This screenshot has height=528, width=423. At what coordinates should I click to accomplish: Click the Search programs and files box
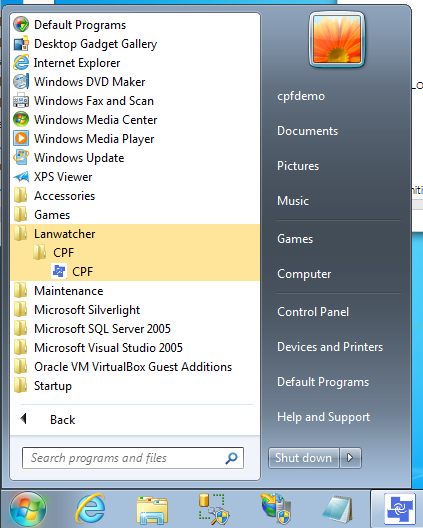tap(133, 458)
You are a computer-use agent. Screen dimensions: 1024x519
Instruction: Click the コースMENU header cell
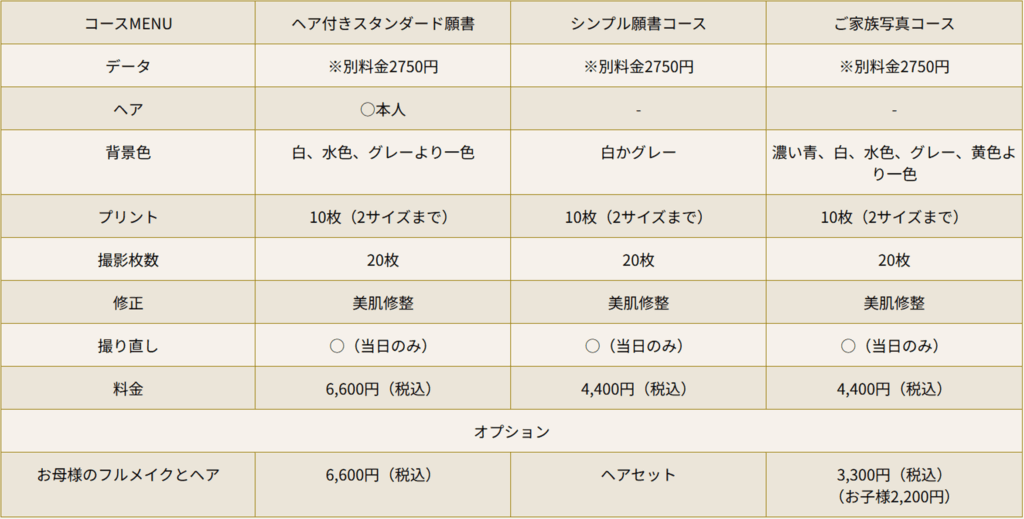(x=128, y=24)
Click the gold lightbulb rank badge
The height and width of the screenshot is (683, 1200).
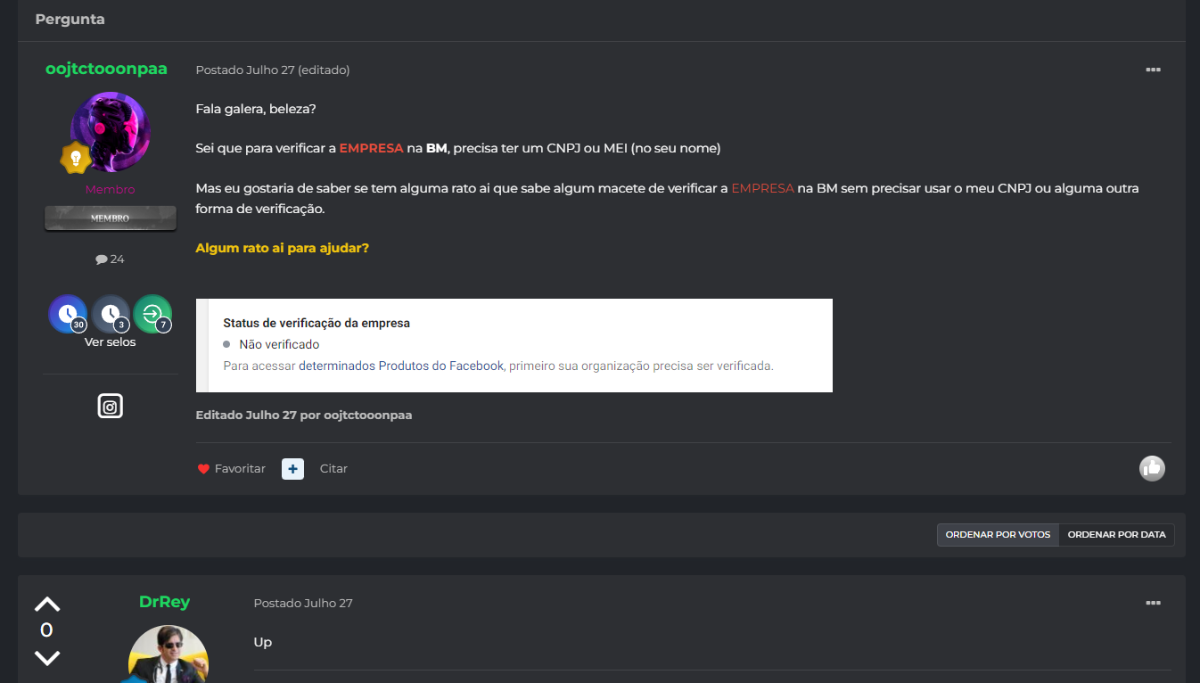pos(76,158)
************
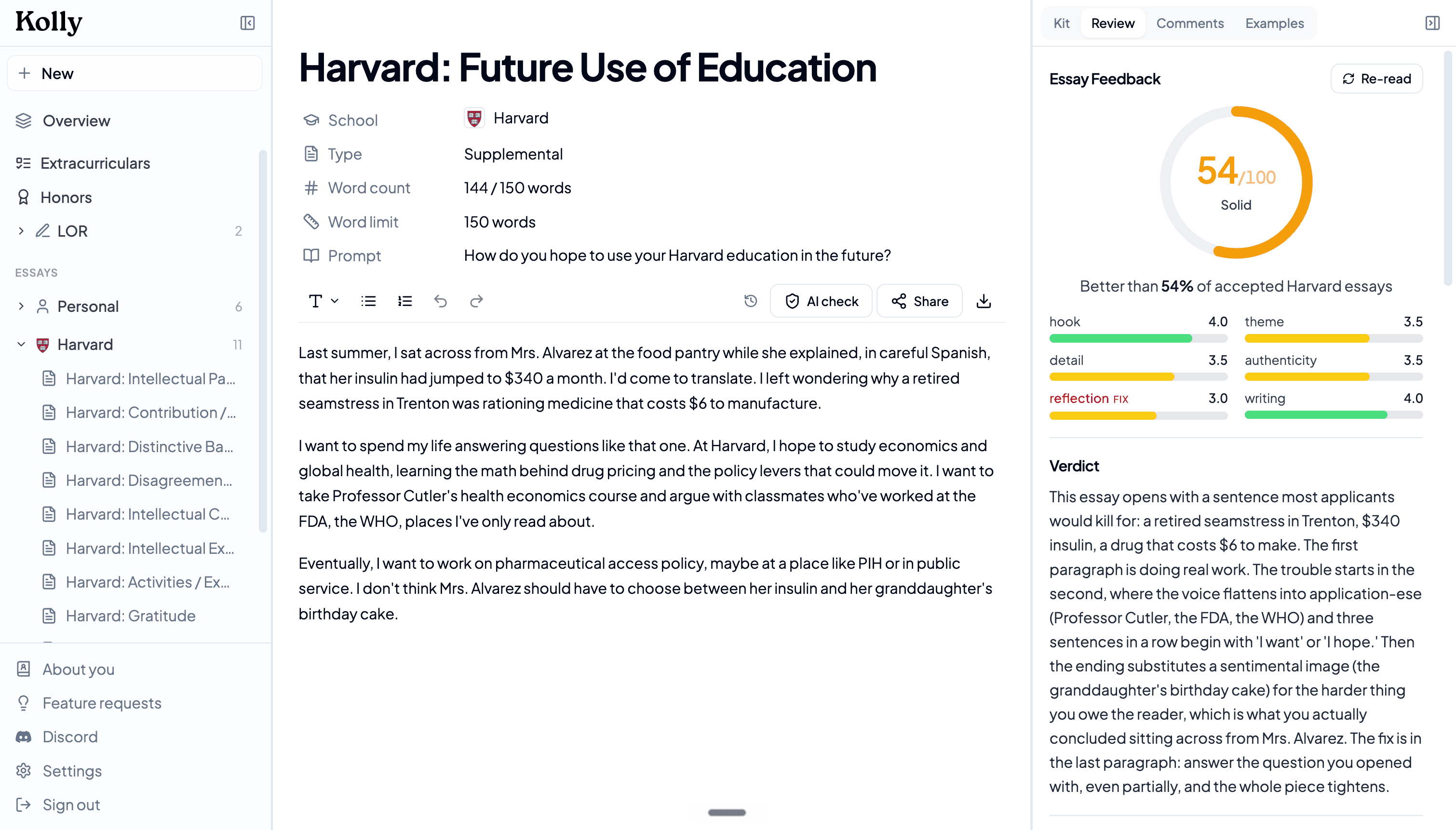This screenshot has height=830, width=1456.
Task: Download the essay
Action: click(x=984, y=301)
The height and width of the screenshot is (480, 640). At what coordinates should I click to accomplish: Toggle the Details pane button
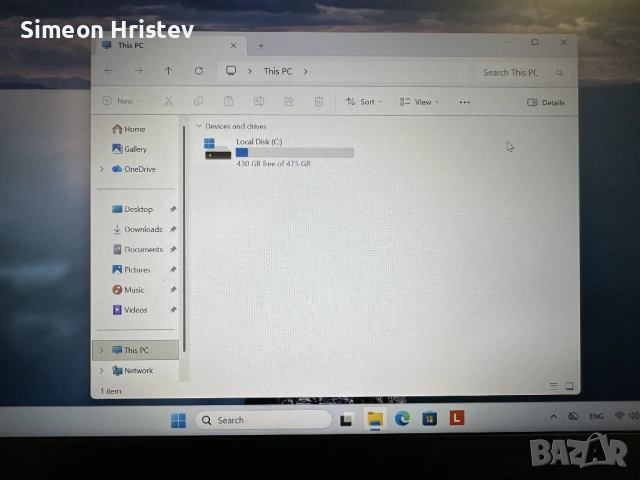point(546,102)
************
Word for word, repeat the lines above from the one with "This screenshot has height=528, width=423." through the one with "Click the gold lightbulb rank badge", and nothing beyond them. Omit the pictures.

This screenshot has height=528, width=423. At what coordinates should I click to accomplish: Click the Search programs and files box
tap(133, 458)
You are a computer-use agent. Screen dimensions: 1024x519
Instruction: Click the コースMENU header cell
(x=128, y=24)
Click the gold lightbulb rank badge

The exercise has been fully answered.